Is there wights of voice or audio for VGG or Inception?

Question

Boom

2022年5月24日 14:00

I want to use VGG16 (or VGG19) for voice clustering task.
I read some articles which suggest to use VGG (16 or 19) in order to build the embedding vector for the clustering algorithm.
The process is to convert the wav file into mfcc or plot (Amp vs Time) and use this as input to VGG model.
I tried it out with VGG19 (and weights='imagenet').
I got bad results, and I assumed it because I'm using VGG with wrong weights (weights of images (imagenet))

So:

Jon Nordby · Accepted Answer · 2021年7月25日 16:38

Besides VGGish mentioned by @Ubikuity, there are other pre-trained audio models:

PANNs by Qiuqiang Kong. As of July 2021 one of the best on general audio classification AudioSet. PANNs @ Github.
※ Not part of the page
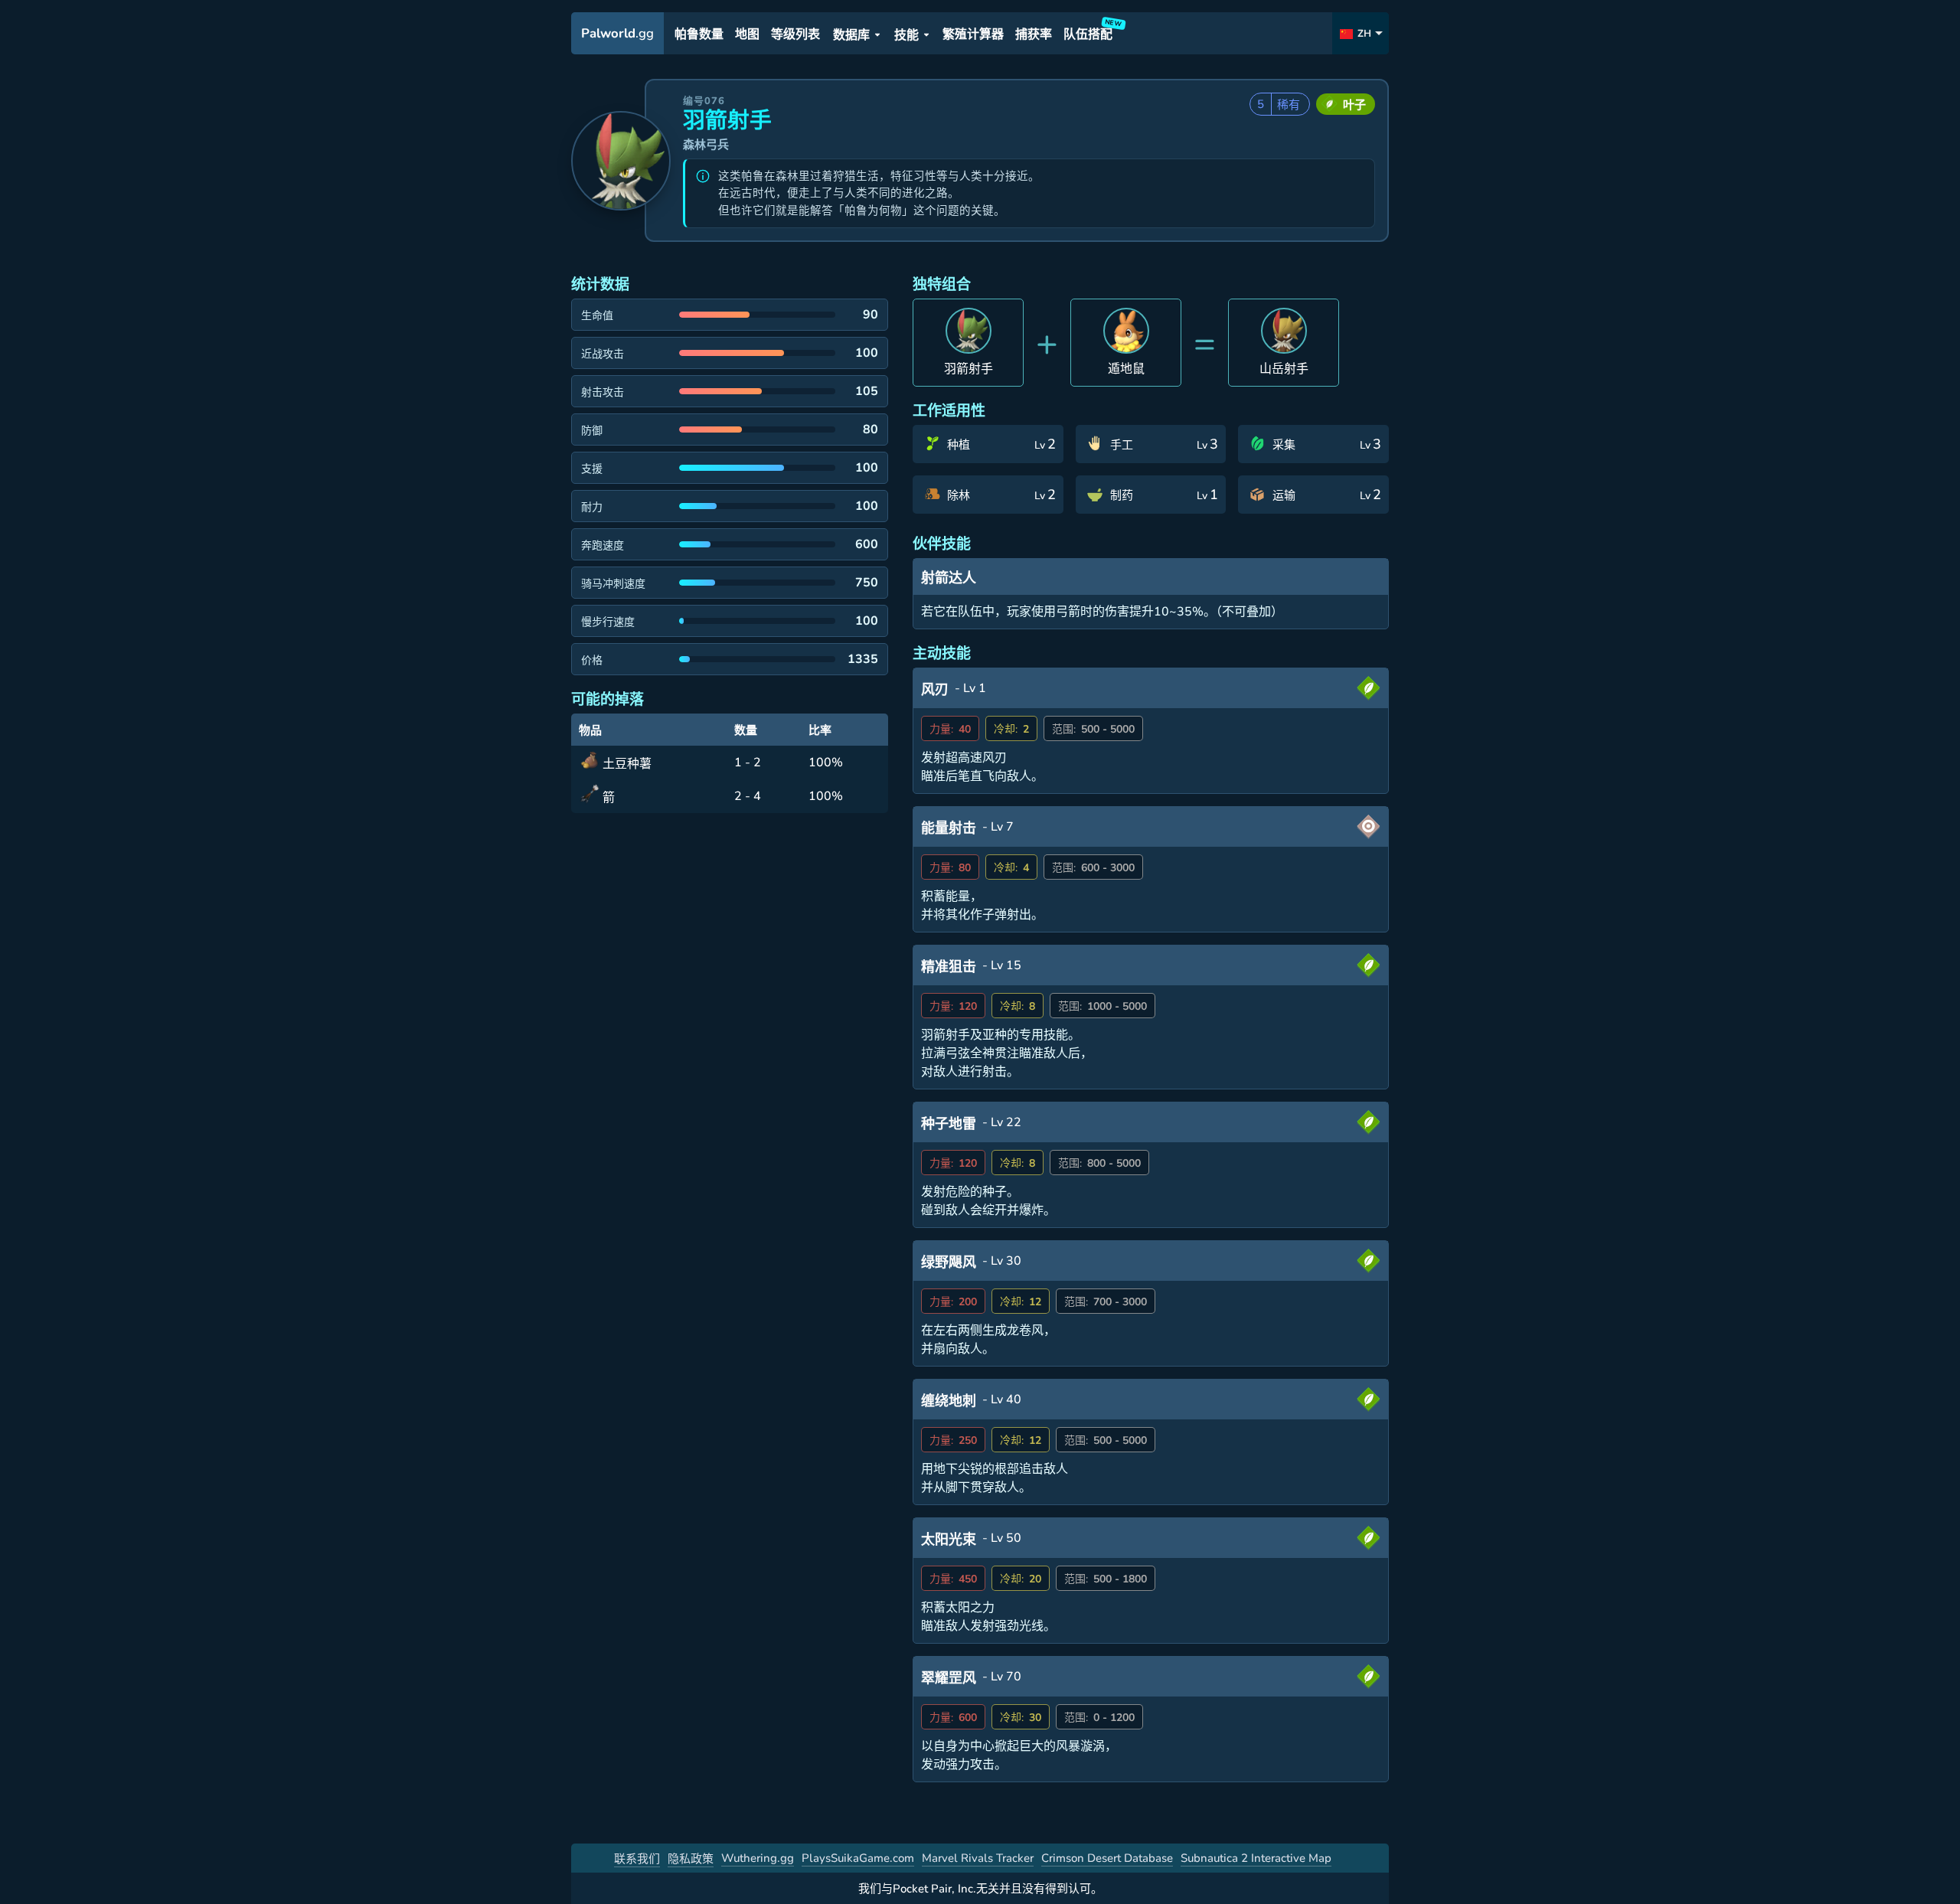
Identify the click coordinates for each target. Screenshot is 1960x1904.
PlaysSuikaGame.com (858, 1858)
Based on PyTorch
YAMNet, by same team at Google as VGGish. YAMNet @ TfHub. Based on Tensorflow.
OpenL3 by Music and Audio Research Laboratory at NYU. Very easy to get started with. OpenL3 @ Github. Based on Tensorflow/Keras.

Ubikuity · Accepted Answer · 2021年5月25日 11:23

Ubikuity answered at 2021年5月25日 11:23

As far as I know, VVGish is the VGG adapted to audio processing. I can remember using it with mfcc, not Amp-Time input tho.